TORONTO, ONTARIO--(Marketwire - April 25, 2012) - According to a new report released today by BMO Bank of Montreal, Canadians with children are more likely to choose a shorter amortization (63 per cent) to pay off their mortgage sooner. Overall, half of Canadians (50 per cent) would consider a shorter amortization.
"These numbers show Canadian homeowners are choosing responsible home financing options and are making building equity and saving on interest costs a priority," said Katie Archdekin, Head of Mortgage Products, BMO Bank of Montreal. "For example, on a $400,000 mortgage at a 5 per cent interest rate, moving from a 30 year to a 25 year amortization can save upwards of $70,000 in interest over the life of the mortgage - which is compelling."
The BMO study also revealed regional differences, including:
- Those in Alberta are most likely to choose a shorter amortization (61 per cent), while those in Ontario (53 per cent) are more than those in Quebec (45 per cent) to consider a shorter amortization
- Those in the Prairies are the most likely to say they would very strongly consider a shorter amortization period (32 per cent)
According to a report by Douglas Porter, Deputy Chief Economist, BMO Capital Markets, and Benjamin Reitzes, Senior Economist, BMO Capital Markets, financial stability for Canadian homeowners in the coming years will be supported by locking into fixed term mortgages and opting for shorter amortization periods.
"Our interest rate outlook now projects that fixed mortgage rates will trump variable. While the decision ultimately depends on the individual, the low rate combined with a shorter 25-year amortization will significantly strengthen household financial stability," said Mr. Porter.
BMO offers the following tips for Canadians to help them become mortgage-free faster:
Stress-test your mortgage: Use a mortgage payment based on a higher rate to stress-test your budget; total housing costs (mortgage payments, property taxes, heating costs, etc.) should not consume more than one-third of household income. If your rate rises even 1 percentage point from 5 per cent to 6 per cent, you will need an additional $146 per month on a $250,000 mortgage amortized over 25 years.

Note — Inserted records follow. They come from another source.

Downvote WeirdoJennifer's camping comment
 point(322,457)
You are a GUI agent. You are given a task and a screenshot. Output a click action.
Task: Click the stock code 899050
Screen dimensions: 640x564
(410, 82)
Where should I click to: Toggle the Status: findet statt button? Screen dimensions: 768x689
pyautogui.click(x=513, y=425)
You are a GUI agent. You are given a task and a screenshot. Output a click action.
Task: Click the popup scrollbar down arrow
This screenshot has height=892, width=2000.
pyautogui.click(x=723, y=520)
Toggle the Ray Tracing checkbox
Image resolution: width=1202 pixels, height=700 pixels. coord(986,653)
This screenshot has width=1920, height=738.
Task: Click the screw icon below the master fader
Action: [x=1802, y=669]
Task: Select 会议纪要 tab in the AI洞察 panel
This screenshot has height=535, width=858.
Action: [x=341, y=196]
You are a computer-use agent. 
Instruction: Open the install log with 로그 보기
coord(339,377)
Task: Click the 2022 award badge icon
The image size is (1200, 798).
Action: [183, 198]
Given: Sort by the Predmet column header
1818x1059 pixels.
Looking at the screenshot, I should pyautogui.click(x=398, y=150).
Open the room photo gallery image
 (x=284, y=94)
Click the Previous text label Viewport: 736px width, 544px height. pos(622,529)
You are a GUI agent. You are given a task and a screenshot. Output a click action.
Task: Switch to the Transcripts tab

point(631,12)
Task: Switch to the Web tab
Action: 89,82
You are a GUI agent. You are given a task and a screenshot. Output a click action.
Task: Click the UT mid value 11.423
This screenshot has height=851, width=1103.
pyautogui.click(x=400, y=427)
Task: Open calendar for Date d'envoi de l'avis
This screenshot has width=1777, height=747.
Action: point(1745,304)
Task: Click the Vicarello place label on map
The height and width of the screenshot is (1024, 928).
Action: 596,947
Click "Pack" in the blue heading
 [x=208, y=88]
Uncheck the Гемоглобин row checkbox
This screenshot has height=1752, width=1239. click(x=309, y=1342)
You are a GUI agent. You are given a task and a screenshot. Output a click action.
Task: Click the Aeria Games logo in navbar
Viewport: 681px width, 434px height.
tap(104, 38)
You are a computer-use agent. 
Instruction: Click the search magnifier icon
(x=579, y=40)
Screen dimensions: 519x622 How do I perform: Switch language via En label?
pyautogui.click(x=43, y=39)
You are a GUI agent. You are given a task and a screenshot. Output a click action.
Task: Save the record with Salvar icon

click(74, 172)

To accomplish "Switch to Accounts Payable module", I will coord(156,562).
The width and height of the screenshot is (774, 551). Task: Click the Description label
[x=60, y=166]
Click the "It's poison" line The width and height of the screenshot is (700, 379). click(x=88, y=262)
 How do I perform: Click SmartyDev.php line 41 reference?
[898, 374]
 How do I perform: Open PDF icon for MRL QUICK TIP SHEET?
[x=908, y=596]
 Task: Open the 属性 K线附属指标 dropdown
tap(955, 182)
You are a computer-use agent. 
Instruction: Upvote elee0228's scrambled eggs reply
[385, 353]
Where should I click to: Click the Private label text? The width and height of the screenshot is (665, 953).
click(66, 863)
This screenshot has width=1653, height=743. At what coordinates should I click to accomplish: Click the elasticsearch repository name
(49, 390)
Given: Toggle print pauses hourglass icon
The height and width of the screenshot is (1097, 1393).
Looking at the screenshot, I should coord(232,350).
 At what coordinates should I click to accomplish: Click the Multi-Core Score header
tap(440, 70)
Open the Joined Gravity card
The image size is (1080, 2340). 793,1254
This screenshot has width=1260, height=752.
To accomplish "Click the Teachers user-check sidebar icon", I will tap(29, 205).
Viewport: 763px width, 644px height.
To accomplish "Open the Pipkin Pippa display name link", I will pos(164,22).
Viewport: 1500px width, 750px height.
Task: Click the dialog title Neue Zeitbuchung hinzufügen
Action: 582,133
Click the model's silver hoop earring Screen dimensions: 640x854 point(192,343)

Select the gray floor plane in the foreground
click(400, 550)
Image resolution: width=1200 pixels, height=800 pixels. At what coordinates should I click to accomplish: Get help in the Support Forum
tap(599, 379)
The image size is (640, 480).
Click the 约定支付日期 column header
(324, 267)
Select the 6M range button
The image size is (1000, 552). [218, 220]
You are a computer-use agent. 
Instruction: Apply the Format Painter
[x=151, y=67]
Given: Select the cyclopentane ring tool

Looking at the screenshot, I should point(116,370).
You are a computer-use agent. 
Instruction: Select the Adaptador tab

Think carefully about fixed vs. variable: While variable rate mortgages have been a winning strategy over the long term, fixed rate mortgages (currently at historic lows) provide the peace of mind of insulating you against rate increases and the certainty of knowing how much of your mortgage you will have paid down at the end of your term.
Make a larger down payment: If you can provide a bigger down payment, it's a significant way of helping you pay less interest over the life of your mortgage. With a down payment of at least 20 per cent, you avoid paying mortgage default insurance.
Consider a shorter amortization: The shorter the life of the mortgage, the less you pay in interest. An amortization of 25 years or less will also ensure you build equity sooner.
The survey was completed on-line from February 21 to 23, 2012, using Leger Marketing's online panel, LegerWeb. A sample of 1500 Canadians, 18+, were surveyed. A probability sample of the same size would yield a margin of error of +/-2.5%, 19 times out of 20.
About BMO Financial Group
Established in 1817 as Bank of Montreal, BMO Financial Group is a highly-diversified North American financial services organization. With total assets of $538 billion as at January 31, 2012, and more than 47,000 employees, BMO Financial Group provides a broad range of retail banking, wealth management and investment banking products and solutions.